_REQUIRED TASK_
Lay out the rows from the line containing "Open the Сводка summary tool" through the line containing "should pyautogui.click(x=1183, y=397)." as a JSON list of strings, one string per line, omitting blank lines. Include only that stretch, with both end lines.

Records of locating words and elements:
################

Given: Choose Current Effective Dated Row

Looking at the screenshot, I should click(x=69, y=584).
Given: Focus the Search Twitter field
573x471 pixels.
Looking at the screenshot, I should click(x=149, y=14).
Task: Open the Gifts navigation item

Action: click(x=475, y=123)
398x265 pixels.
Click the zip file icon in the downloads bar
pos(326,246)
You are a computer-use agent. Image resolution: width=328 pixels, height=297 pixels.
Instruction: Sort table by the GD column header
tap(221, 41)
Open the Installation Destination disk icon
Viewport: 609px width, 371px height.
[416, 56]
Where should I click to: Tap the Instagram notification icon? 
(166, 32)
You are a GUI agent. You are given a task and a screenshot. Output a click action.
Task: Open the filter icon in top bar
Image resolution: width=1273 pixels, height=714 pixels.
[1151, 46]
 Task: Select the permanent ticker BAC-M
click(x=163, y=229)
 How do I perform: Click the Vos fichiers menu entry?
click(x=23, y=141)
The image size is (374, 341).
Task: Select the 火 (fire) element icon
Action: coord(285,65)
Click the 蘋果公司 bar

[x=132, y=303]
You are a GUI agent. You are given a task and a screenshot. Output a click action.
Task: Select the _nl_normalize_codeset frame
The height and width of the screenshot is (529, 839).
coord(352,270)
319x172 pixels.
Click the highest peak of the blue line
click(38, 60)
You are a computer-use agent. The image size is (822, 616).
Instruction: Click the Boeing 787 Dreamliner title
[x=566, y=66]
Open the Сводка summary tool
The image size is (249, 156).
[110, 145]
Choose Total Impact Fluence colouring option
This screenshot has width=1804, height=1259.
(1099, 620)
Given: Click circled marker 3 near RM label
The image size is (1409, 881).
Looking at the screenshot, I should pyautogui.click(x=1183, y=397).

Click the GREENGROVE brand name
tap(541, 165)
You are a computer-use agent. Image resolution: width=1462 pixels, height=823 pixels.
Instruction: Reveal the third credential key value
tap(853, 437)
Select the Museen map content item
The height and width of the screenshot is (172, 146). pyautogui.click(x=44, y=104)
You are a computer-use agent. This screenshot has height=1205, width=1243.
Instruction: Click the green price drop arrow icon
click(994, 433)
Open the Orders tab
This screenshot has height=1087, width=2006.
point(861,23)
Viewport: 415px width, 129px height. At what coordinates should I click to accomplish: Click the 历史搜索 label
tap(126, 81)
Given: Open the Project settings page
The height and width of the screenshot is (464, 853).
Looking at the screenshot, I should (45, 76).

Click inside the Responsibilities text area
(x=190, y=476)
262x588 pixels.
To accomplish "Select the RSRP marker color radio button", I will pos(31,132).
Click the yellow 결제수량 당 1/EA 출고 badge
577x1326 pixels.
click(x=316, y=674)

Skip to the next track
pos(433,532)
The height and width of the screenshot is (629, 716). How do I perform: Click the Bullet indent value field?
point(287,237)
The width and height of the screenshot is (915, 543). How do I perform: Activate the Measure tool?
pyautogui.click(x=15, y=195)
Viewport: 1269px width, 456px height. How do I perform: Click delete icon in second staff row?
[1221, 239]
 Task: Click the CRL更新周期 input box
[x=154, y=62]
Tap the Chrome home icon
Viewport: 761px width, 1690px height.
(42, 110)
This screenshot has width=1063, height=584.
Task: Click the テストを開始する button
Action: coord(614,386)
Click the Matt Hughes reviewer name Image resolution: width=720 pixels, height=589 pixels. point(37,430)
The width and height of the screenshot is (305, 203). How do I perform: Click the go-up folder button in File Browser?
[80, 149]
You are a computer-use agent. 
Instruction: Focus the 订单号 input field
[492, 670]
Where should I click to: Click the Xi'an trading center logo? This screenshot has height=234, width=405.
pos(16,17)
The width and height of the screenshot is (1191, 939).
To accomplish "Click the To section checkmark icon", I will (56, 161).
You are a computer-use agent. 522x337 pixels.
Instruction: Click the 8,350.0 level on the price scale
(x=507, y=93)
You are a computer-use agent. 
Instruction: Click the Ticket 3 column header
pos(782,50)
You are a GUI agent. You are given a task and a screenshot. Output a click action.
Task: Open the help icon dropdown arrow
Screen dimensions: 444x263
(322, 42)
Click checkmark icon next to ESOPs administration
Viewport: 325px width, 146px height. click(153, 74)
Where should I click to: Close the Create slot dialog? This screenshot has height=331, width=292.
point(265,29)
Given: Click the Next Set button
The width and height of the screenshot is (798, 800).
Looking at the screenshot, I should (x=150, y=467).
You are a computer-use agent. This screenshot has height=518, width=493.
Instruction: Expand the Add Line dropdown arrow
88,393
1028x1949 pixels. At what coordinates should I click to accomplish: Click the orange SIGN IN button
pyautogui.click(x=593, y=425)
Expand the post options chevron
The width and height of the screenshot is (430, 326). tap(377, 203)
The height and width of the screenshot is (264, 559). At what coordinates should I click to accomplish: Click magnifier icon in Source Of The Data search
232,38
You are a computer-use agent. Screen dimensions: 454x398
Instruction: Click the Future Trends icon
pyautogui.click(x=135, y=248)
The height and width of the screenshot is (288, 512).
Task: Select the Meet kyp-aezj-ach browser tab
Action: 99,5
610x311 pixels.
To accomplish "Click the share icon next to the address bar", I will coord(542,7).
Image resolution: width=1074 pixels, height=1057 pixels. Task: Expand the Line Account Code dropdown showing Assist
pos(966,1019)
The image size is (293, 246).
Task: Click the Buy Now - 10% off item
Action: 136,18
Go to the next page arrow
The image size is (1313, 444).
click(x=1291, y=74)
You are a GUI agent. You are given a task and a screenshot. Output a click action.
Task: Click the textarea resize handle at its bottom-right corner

################

_RESPONSE TO THE TASK_
[
  "Open the Сводка summary tool",
  "The image size is (249, 156).",
  "[110, 145]",
  "Choose Total Impact Fluence colouring option",
  "This screenshot has width=1804, height=1259.",
  "(1099, 620)",
  "Given: Click circled marker 3 near RM label",
  "The image size is (1409, 881).",
  "Looking at the screenshot, I should pyautogui.click(x=1183, y=397)."
]